Just before my foot hits the step, Jameson calls out behind me. “Sheriff Fury is doing a fine job of effectively not closing cases, as your sister keeps pointing out.”

“Is that a gut instinct I’m hearing about your boss?” I ask with a quirked eyebrow.

He takes a big breath before he says, “Yeah, maybe. We’ll save that story for another day.”

Nash starts laughing, pulling both of our attention his way.

“It’s convenient . . .” Jameson adds a beat later. “Reed disappearing like that. Officer Billings, too. Don’t you think?”

I give him my best casual smile when I say, “Convenient? Maybe just good old-fashioned karma.”

He pauses, his cup halfway to his mouth before he smiles into it, making me take note of the things left unsaid.

“I don’t know much about karma, Wyn, but I do know patterns.

A few of them seem to point in places that I’d rather not be looking.

” He looks out at Stevie and Nash belly laughing about something.

Swallowing, he looks back at me. “I like being at this family table and on your side.”
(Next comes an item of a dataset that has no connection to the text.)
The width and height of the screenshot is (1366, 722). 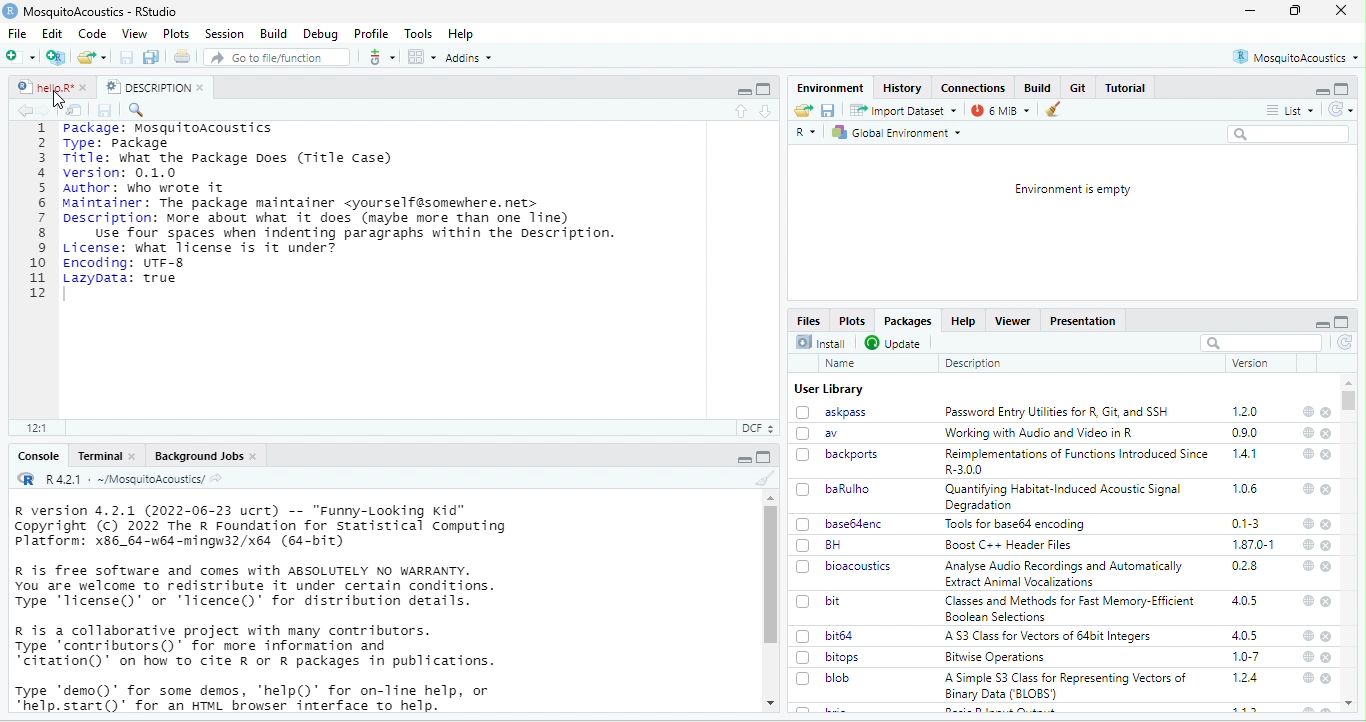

I raise my chin and reach for the handle on the double doors. “It’s a smart place to be, Detective,” I say with an appreciative smile, and then move inside.

I’m not going to overthink any of it. If Jameson wants to, he’ll ask questions and dig a little deeper, but I really hope he doesn’t.
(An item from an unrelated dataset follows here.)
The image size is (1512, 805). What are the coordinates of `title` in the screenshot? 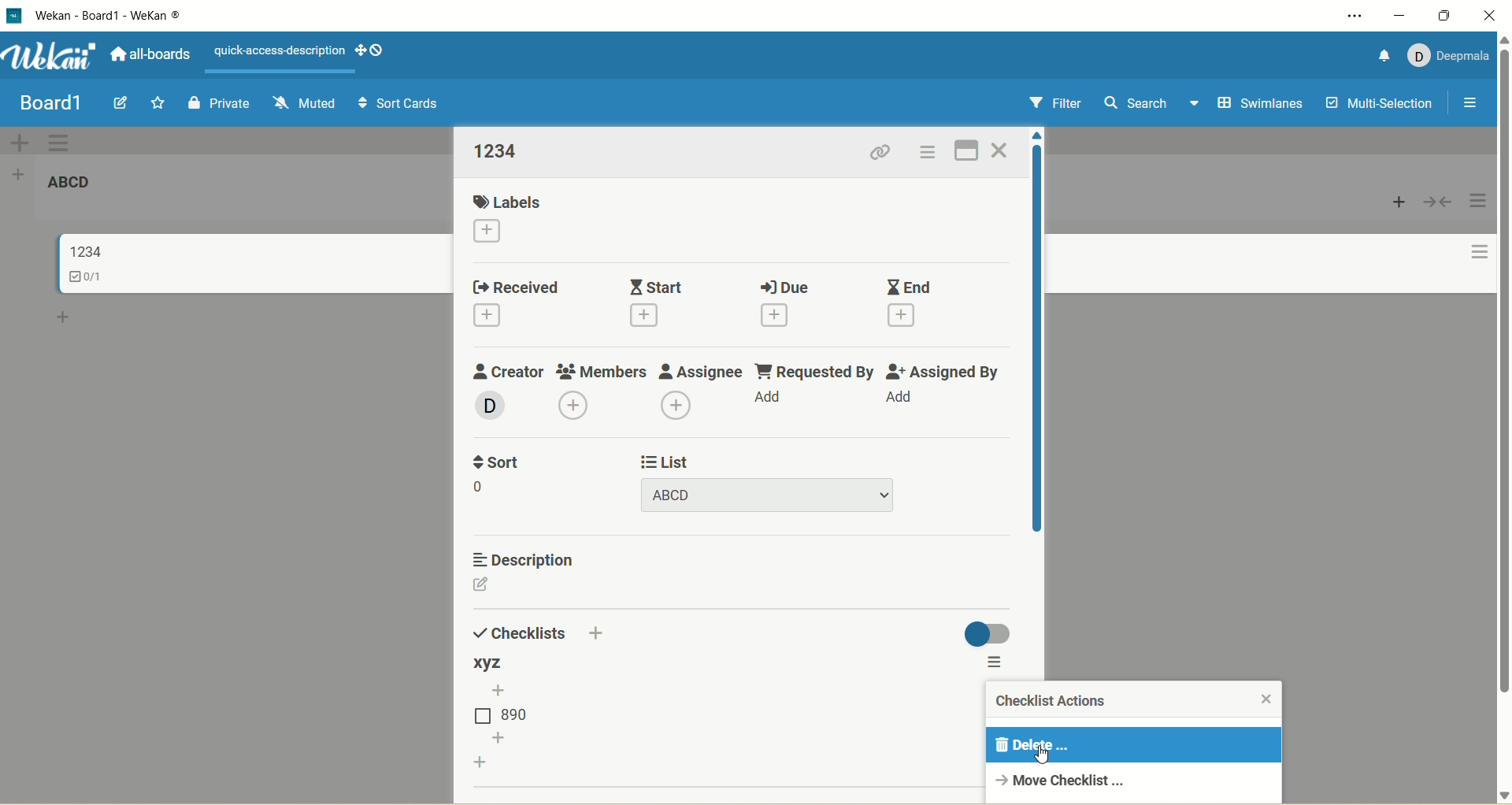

Passing through the solarium, I see Birdie on the chaise lounge.

With a joint in one hand and her corded phone in another, she says, “You’re an Aries rising, Luna, so that makes sense that you want Mickey to step aside a bit.
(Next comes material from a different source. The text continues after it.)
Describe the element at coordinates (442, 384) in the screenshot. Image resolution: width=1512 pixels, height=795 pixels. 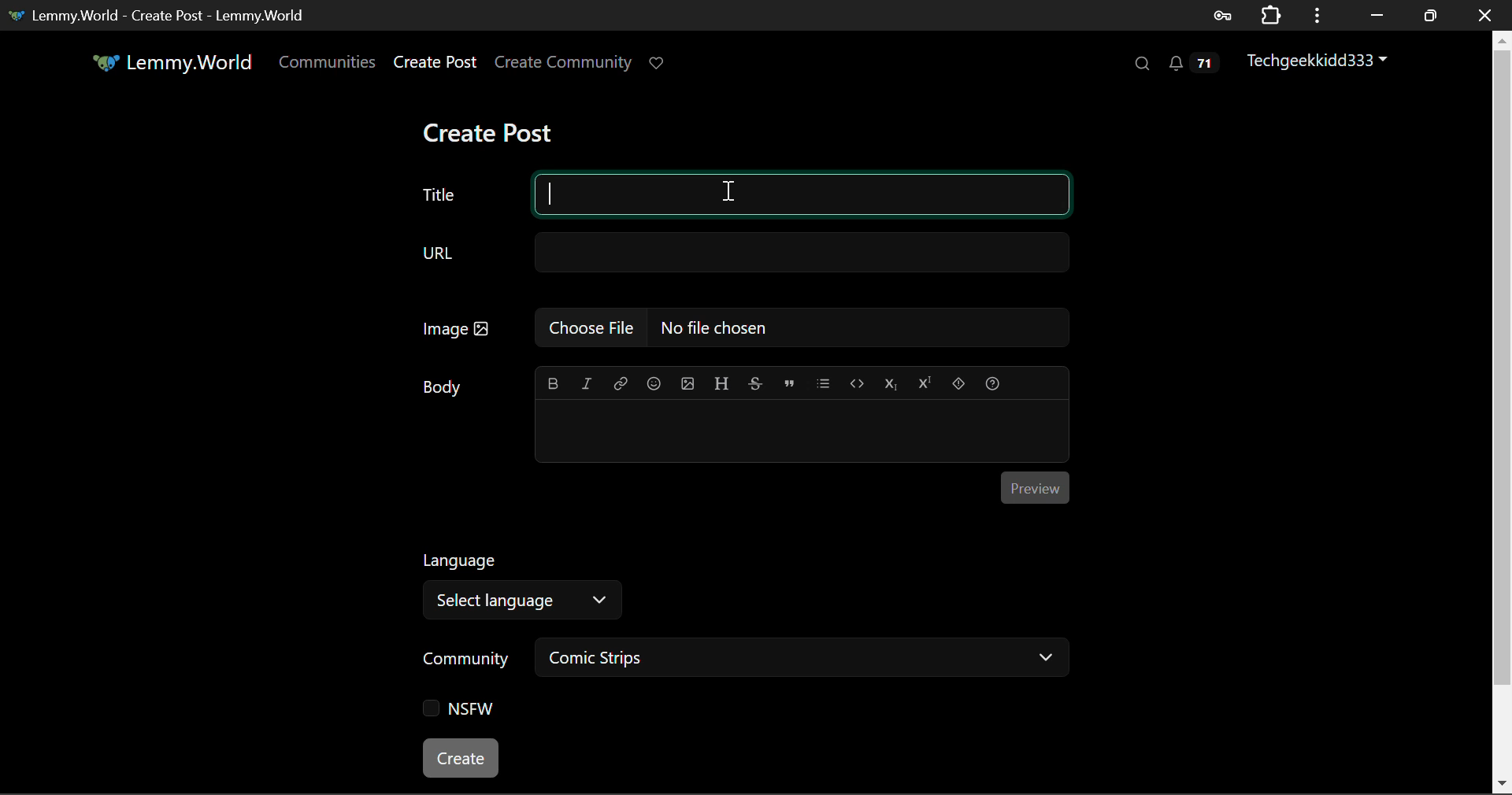
I see `Body` at that location.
” She glances up at me and smiles, but continues talking.

“That reminds me, have you heard about the billionaire who’s apparently buying up a bunch of real estate here?

Heard he was one of those old money men. ”

I shake my head, knowing that the source of rumors aren’t just a single person, but rather a handful of women, a garden club perhaps, who look out for each other in ways that are bigger than most could ever understand.

As I turn the corner, the smell of sage burning hits me.

Not as hard, however, as that sage burning on a dish next to the sink, where my mother’s hands are submerged in water, and pressed up behind her is my Uncle Tommy.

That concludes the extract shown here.